LOS ANGELES DAILY NEWS: Capturing stormwater and planning for California’s future
By Bob Hertzberg
California is in a fix. The climate is changing, the state’s spring water supply — its snowpack — is gradually declining over time and we’ve entered a new era of endless cycles of drought.
That is the reality in April 2017, even after an especially wet winter that saw flooding and infrastructure failures around the state. California’s water supply will be strained in coming decades, and we need to take action right now to plan for that.
Did you know that only 15 percent of the stormwater flowing into the Los Angeles River watershed is captured and used for water supply while the rest is dumped into the ocean, a loss of billions of gallons of water each year?
That is beyond wasteful — it’s the type of stupidity that will confound future generations, the same way we are now confounded by past practices of forest clear cutting and unrestrained air pollution.
So why are we doing such a poor job of capturing stormwater? Because lawyers have created confusion on how to pay for it — and so nothing happens.
Generally, under California law, when the government wants to raise taxes, it must go to the people for a vote of approval. There are exceptions to this contained in Proposition 218, which state voters approved in 1996.
If the tax or fee relates to your property, no vote is required. So with your water bill, trash collection, sewer service — no vote is needed. But here is the problem: For stormwater, the rules are unclear.
I reread Prop. 218 and looked at the 1996 voter guide to see what was intended with regard to stormwater. The Legislative Analyst’s analysis of the proposition, published in the voter guide, said Prop. 218 exempted “Assessments where all the funds are used to pay for sidewalks, streets, sewers, water, flood control, drainage systems or, ‘vector control’ (such as mosquito control).”
Then I drilled deeper, looking at dictionary definitions for sewer water and previous court rulings, and I discovered they made no distinctions among types of dirty water — rain water, sewer water, urban runoff were all considered the same.
That all changed with a lawsuit challenging a stormwater fee in the city of Salinas. A trial judge initially ruled that stormwater is exempt from a vote of the people, but an appeals court reversed the decision, claiming there was ambiguity in the definition of “sewer water.”
I disagree. If you look at how state law and governments have dealt with stormwater over the past century, the record is clear: There is no ambiguity, except that created by the appeals court ruling. And since that ruling, the Legislature has given further definition to the meaning of “water” — and so now it is time to go back and make sure stormwater is included.
Consequently, I have introduced SB 231 to restore clarity to this issue.
Let me clear: This bill is not an end run around Prop. 13 or an attempt to unfairly increase the tax burden on Californians. My bill simply says stormwater should be treated the same way as trash, household water and sewer service, because that’s the way it has always been.
SB 231 will allow local governments to charge fees to finance projects capturing stormwater the same way they finance projects for sewer water, trash collection and water delivery systems.

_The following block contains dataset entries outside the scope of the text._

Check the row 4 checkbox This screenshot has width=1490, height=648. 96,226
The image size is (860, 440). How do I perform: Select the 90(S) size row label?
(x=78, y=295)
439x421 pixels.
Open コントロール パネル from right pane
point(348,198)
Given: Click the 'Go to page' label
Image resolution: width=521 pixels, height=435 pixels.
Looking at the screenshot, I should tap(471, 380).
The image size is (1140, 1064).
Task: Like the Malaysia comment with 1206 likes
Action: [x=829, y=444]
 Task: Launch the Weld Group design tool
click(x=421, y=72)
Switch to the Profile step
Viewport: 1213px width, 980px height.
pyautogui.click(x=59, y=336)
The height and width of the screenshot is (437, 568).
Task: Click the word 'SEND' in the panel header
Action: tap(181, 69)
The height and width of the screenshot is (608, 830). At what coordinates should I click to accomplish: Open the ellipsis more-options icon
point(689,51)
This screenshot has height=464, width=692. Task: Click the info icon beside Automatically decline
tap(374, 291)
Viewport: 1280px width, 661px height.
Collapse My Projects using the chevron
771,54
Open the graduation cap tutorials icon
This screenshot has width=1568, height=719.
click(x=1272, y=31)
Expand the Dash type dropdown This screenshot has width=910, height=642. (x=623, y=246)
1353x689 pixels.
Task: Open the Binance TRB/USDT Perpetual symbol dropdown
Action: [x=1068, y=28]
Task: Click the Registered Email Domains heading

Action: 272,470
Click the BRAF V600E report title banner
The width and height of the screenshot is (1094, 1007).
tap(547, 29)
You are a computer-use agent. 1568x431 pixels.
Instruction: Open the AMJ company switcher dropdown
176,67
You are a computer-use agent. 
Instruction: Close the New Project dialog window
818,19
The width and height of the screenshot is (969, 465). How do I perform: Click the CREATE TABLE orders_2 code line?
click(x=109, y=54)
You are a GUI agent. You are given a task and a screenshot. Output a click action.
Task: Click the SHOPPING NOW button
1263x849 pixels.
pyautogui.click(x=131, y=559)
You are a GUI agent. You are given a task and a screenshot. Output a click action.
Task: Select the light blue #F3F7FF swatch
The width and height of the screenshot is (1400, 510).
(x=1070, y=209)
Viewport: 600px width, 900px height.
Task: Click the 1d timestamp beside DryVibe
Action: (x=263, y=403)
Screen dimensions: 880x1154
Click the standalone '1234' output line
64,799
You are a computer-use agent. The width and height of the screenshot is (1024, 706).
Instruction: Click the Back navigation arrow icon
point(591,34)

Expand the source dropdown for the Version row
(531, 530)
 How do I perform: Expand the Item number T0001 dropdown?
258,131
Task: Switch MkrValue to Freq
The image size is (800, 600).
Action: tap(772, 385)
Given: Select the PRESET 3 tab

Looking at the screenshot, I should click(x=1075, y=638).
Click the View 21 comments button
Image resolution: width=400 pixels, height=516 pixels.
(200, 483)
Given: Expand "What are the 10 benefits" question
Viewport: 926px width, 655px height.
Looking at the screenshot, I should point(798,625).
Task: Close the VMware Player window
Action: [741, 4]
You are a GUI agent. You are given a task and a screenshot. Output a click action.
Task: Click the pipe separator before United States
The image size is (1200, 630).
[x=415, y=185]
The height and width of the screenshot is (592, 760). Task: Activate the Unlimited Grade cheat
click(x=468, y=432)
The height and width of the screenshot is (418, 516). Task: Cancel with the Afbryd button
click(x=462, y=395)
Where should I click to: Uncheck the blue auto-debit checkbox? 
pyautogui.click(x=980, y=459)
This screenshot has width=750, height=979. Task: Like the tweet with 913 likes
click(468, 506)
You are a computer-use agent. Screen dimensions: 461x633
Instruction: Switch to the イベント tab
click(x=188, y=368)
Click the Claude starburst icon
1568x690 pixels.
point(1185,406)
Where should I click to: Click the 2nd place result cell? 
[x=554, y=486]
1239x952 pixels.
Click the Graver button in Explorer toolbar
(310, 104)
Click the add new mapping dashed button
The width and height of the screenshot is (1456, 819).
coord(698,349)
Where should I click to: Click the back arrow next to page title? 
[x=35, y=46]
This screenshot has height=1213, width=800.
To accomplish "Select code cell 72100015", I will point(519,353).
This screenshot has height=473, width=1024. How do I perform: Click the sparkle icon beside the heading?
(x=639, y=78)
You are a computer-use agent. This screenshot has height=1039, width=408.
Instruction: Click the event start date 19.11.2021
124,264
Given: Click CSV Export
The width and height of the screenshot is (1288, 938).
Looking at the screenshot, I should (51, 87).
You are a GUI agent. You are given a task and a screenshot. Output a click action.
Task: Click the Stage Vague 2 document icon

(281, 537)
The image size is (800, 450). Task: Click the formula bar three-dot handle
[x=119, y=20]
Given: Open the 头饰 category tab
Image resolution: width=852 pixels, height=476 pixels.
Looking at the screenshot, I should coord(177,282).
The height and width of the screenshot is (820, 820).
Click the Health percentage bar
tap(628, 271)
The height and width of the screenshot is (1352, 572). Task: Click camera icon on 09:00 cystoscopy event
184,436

We need to plan better and think longer term. No longer will we be able to meet our water needs by simply taking water from Northern California and the Colorado River.
We have to be smarter and use more sustainable practices, and we need to start right now!
That is why I have proposed legislation that would define stormwater the same as other types of dirty water. This means cities and counties could use existing infrastructure — or design new projects — that can manage storm flows to protect property, reduce pollution, and capture water for future use.
State Sen. Bob Hertzberg, D-Van Nuys, represents the 18th District and is chair of the Senate Committee on Natural Resources and Water.
Note: This piece was published in the Los Angeles Daily News on April 23, 2017.